Your goal: Here are records with pictures in them. Copy all of them exactly and leave the pictures out.

┏━━

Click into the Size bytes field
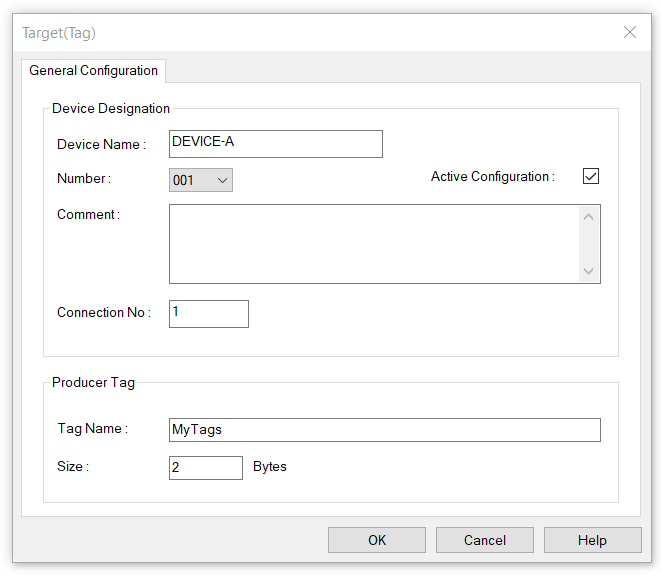Viewport: 661px width, 578px height. click(x=206, y=468)
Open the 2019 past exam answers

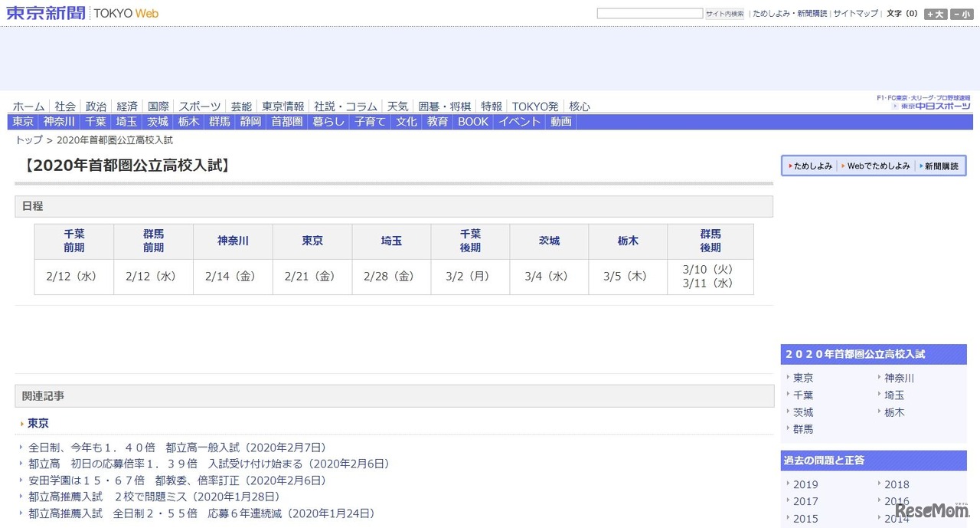(805, 484)
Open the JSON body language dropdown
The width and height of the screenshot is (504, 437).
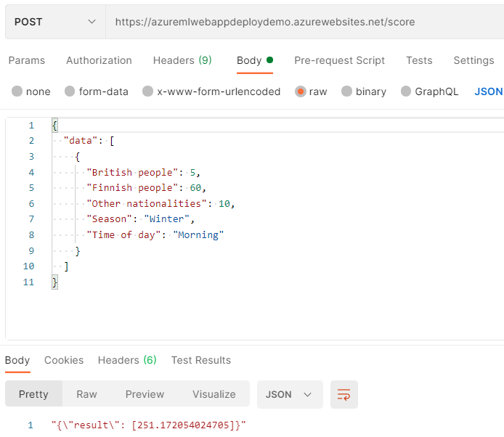488,91
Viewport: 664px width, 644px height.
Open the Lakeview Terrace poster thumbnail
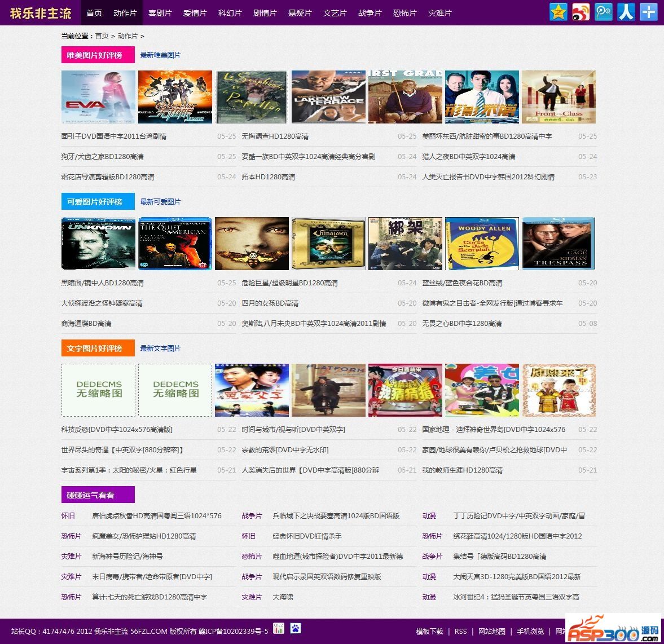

┗━━

Exercise solution:
Click into the Size bytes field
Viewport: 661px width, 578px height. click(x=206, y=468)
Open the 2019 past exam answers

(805, 484)
Open the JSON body language dropdown
The width and height of the screenshot is (504, 437).
488,91
Viewport: 664px width, 644px height.
Open the Lakeview Terrace poster thumbnail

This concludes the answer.